As Griffin and teammate Will Register progressed, the program did as well. Their senior seasons coincided with DiBitetto’s promotion from assistant coach to head coach, and the new head man told Chapelboro he had a definitive outlook for the program from Day One.

“It was a very crystal clear vision of what I thought the program could do,” DiBitetto said, “the belief in the University of North Carolina, and the fact that I saw a path to having a really successful men’s golf program.”

Still, despite DiBitetto’s optimism, skeptics around the country questioned whether Carolina could truly become a national contender. When UNC fifth-year senior Ryan Burnett was being recruited out of high school, opposing coaches minced no words when discussing their opinions of DiBitetto’s rebuilding effort.

“I was told, ‘Don’t go to Carolina. That’s where talent goes to die,’” Burnett told Chapelboro. “But I think when Coach DiBitetto got here, the culture changed. He’s really helped move it forward.”

UNC fifth-year senior Ryan Burnett (Image via UNC Athletic Communications)

DiBitetto’s vision has now become reality, as the Tar Heels are ranked as the No. 2 team in the country by Golfweek. With Finley currently unplayable, Carolina’s so-far historic season has taken it from the beaches of Florida to the desert of Nevada to the windswept fairways of Hawai’i (so windswept, in fact, that the tournament there had to be cancelled) and everywhere in between. Carolina will begin its final event of the regular season Friday in Arizona, with the ACC and NCAA championships soon to follow.

Those events will serve as a showcase for UNC’s rock-solid five-man starting lineup of Burnett, junior Peter Fountain, sophomore David Ford, senior Austin Greaser and Pepperdine transfer Dylan Menante. The experience of that quintet speaks for itself: Greaser has played in both The Masters and the U.S. Open as an amateur, while Menante won the 2021 NCAA title with the Waves.

Ford and Greaser are each inside the Top 10 of Golfweek’s individual collegiate rankings. Burnett is ranked 17th, but according to him, not many of the current Tar Heels were considered the golf equivalent of a five-star recruit. 

“When I committed to Carolina, I was a good player, but nothing special,” Burnett said. “We have a lot of guys with chips on our shoulders who feel like we still have a lot to prove and that we don’t probably get the respect that some of the other top programs that have been around for 10, 20 years get. So we’re definitely a hungry bunch.”

Those perceived slights have fueled a competitive fire in the team that hasn’t been lost on DiBitetto.

“They just have this relentless pursuit to be the best that they can,” he said. “And when you have guys of that makeup and that character that are willing to put in all that work out here on the practice facility and willing to put in the work in the gym and willing to make the sacrifices necessary to be great, all of a sudden you’re on a path to development, improvement, and have a chance to be great.”

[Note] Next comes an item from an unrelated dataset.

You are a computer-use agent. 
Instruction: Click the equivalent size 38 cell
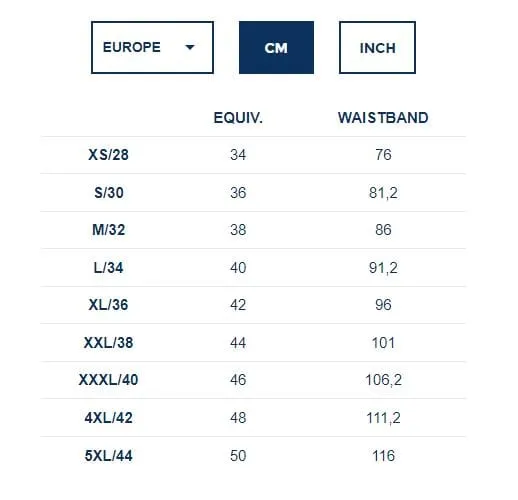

Now, the Tar Heels are well-positioned to win the team’s first ACC championship since 2006, and then take home an even bigger prize: the first national championship in program history. This year’s NCAA Championship will be played at Grayhawk Golf Course in Scottsdale, AZ, the same place where Carolina tied for first in stroke play but fell in the match play quarterfinals in last year’s championship.

“I think we all have a bad taste in our mouth from how it ended last year,” said Burnett, who lost his match on a 19th hole tiebreaker.

Carolina features four of the five starters from last year’s team, with the fifth being the very same golfer who broke Burnett’s heart on that 19th hole: Menante. It’s a lineup more than capable of bringing the Tar Heels into the thick of a title race once again. And if that happens, DiBitetto is confident his team can rewrite history.

“We talk about it all the time: pressure is a privilege,” he said. “It’s right where we want to be. When you have those butterflies in your stomach and you’re nervous and maybe your hands are a little bit twitchy, we try to take a step back and smile. Because we know we are exactly where we want to be.”